■ **THE PROBLEM**
The required output is the line containing "Search (4, 139)" followed by every later line through the end of the data, all reproduced exactly.

■ **Items listed in a dataset**
# # #

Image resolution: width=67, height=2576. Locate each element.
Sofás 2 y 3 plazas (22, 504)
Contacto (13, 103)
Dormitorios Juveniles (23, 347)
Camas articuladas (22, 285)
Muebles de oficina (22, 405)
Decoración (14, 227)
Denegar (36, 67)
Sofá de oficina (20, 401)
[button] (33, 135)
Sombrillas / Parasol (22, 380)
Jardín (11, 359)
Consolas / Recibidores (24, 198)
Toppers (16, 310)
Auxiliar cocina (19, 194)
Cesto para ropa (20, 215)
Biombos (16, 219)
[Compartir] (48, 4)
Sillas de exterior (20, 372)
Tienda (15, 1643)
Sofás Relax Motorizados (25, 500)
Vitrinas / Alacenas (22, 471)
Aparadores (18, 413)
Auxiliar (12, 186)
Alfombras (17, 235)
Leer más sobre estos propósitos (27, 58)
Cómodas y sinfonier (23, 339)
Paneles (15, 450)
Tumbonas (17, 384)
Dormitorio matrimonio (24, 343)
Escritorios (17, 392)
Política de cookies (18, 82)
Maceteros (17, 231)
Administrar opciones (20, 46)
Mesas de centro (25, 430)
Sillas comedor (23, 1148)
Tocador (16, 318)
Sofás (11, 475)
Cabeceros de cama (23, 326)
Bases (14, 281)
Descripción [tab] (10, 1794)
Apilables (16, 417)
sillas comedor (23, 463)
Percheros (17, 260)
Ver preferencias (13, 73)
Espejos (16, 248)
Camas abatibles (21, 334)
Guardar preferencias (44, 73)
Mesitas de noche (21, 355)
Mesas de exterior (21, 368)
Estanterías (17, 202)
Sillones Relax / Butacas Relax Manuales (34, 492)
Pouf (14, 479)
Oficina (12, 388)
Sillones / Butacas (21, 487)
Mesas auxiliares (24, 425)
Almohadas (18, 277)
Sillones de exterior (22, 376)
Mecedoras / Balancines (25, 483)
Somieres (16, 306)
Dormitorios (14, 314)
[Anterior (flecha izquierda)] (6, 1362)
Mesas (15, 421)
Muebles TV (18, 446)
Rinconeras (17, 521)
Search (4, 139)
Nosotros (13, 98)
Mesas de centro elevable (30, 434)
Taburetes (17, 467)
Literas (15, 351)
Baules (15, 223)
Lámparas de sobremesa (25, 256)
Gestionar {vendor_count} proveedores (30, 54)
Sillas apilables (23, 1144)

# # #

■ **EXERCISE OUTPUT**
Search (4, 139)
Nosotros (13, 98)
Mesas de centro elevable (30, 434)
Taburetes (17, 467)
Literas (15, 351)
Baules (15, 223)
Lámparas de sobremesa (25, 256)
Gestionar {vendor_count} proveedores (30, 54)
Sillas apilables (23, 1144)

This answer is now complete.